Only the lines from the one containing "The width and height of the screenshot is (1059, 623)." through the end of the entries should be repeated, exactly as they appear, first and last included.

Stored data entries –

──────

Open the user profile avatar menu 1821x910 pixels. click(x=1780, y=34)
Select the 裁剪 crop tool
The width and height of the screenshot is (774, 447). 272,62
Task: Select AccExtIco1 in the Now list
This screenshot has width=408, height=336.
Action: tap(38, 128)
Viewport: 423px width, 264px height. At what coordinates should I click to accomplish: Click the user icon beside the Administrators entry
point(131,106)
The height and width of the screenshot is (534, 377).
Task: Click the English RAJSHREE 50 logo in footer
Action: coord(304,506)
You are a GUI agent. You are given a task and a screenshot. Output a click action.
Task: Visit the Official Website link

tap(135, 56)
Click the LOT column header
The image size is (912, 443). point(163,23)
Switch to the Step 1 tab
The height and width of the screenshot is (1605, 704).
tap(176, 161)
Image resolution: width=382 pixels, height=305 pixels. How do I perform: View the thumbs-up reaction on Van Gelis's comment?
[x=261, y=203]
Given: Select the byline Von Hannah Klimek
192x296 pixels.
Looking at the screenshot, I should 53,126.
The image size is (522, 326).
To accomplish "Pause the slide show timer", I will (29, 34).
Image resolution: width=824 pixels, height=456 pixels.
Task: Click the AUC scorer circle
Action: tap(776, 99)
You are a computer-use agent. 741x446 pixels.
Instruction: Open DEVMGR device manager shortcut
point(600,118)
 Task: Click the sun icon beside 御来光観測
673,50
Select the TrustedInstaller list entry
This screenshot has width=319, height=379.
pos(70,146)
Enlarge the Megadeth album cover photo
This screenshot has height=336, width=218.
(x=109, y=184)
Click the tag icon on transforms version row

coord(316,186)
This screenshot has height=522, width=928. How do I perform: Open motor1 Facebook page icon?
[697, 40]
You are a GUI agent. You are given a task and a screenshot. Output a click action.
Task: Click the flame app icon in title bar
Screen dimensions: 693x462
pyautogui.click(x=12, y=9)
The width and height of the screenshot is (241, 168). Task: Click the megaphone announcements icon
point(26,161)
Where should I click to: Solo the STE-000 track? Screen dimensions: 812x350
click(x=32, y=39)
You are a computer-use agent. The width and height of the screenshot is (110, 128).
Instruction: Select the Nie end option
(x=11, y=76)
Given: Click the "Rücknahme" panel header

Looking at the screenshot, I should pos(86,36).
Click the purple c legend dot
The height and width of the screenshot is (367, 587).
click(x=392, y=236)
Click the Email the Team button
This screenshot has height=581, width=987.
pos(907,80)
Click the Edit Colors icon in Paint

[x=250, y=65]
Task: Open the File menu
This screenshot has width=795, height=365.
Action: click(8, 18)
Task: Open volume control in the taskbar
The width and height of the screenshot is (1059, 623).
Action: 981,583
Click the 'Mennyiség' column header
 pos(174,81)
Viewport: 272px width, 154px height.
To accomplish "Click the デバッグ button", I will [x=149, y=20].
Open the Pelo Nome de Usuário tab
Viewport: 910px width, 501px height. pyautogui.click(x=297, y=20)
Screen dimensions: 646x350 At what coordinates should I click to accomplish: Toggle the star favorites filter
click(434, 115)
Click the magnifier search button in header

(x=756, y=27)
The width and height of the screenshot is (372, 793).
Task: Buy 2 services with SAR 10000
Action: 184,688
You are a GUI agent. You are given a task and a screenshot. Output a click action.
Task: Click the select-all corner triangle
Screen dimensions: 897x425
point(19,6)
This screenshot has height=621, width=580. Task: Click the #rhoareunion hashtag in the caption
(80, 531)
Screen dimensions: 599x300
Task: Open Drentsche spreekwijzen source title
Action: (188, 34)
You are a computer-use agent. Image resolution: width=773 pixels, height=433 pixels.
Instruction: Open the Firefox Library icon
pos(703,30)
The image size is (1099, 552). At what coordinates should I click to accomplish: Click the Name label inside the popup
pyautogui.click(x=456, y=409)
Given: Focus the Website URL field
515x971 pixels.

──────

Written response –
The width and height of the screenshot is (1059, 623).
Action: 981,583
Click the 'Mennyiség' column header
 pos(174,81)
Viewport: 272px width, 154px height.
To accomplish "Click the デバッグ button", I will [x=149, y=20].
Open the Pelo Nome de Usuário tab
Viewport: 910px width, 501px height. pyautogui.click(x=297, y=20)
Screen dimensions: 646x350 At what coordinates should I click to accomplish: Toggle the star favorites filter
click(434, 115)
Click the magnifier search button in header

(x=756, y=27)
The width and height of the screenshot is (372, 793).
Task: Buy 2 services with SAR 10000
Action: 184,688
You are a GUI agent. You are given a task and a screenshot. Output a click action.
Task: Click the select-all corner triangle
Screen dimensions: 897x425
point(19,6)
This screenshot has height=621, width=580. Task: Click the #rhoareunion hashtag in the caption
(80, 531)
Screen dimensions: 599x300
Task: Open Drentsche spreekwijzen source title
Action: (188, 34)
You are a computer-use agent. Image resolution: width=773 pixels, height=433 pixels.
Instruction: Open the Firefox Library icon
pos(703,30)
The image size is (1099, 552). At what coordinates should I click to accomplish: Click the Name label inside the popup
pyautogui.click(x=456, y=409)
Given: Focus the Website URL field
515x971 pixels.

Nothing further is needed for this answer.